_WORK ITEM:_
Reproduce the whole listing exactly and let no picture into the copy.

_PROVIDED RECORDS:_
------------------------------
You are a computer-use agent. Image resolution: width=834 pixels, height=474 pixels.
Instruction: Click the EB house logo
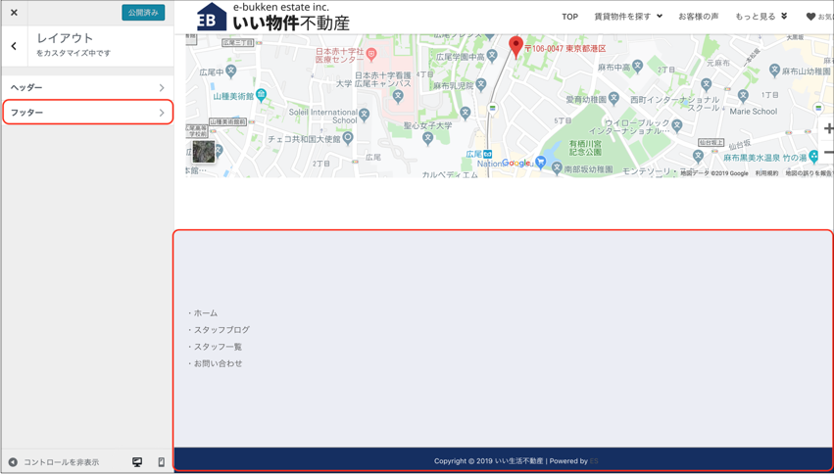[211, 18]
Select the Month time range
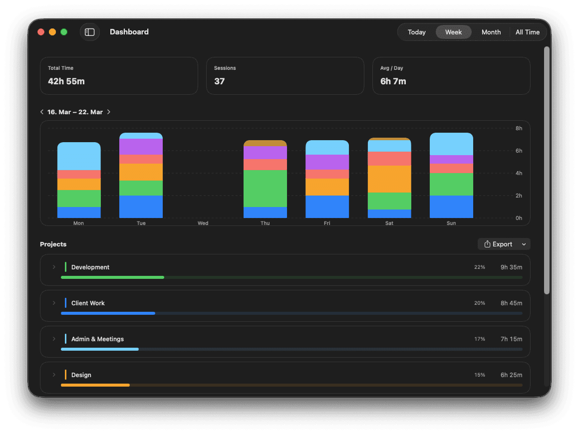579x434 pixels. coord(491,32)
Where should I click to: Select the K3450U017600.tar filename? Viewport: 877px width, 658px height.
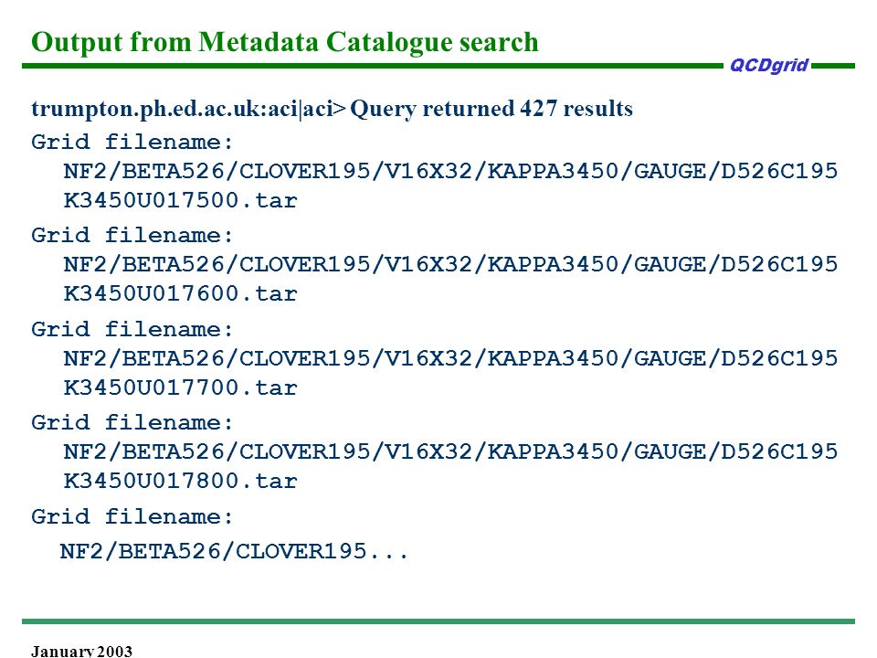point(180,293)
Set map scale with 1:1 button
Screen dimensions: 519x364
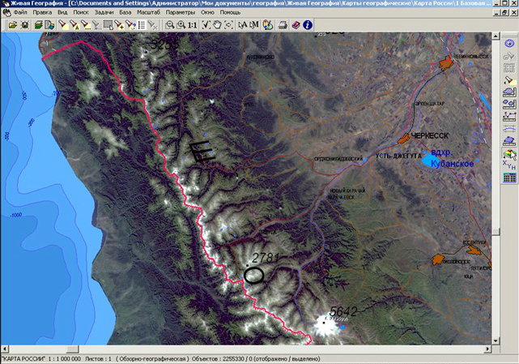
------------------------------
_RESPONSE BELOW:_
You are a computer-use agent. Image resolution: width=834 pixels, height=474 pixels.
Instruction: Click the EB house logo
[211, 18]
Select the Month time range
579x434 pixels. coord(491,32)
Where should I click to: Select the K3450U017600.tar filename? Viewport: 877px width, 658px height.
point(180,293)
Set map scale with 1:1 button
Screen dimensions: 519x364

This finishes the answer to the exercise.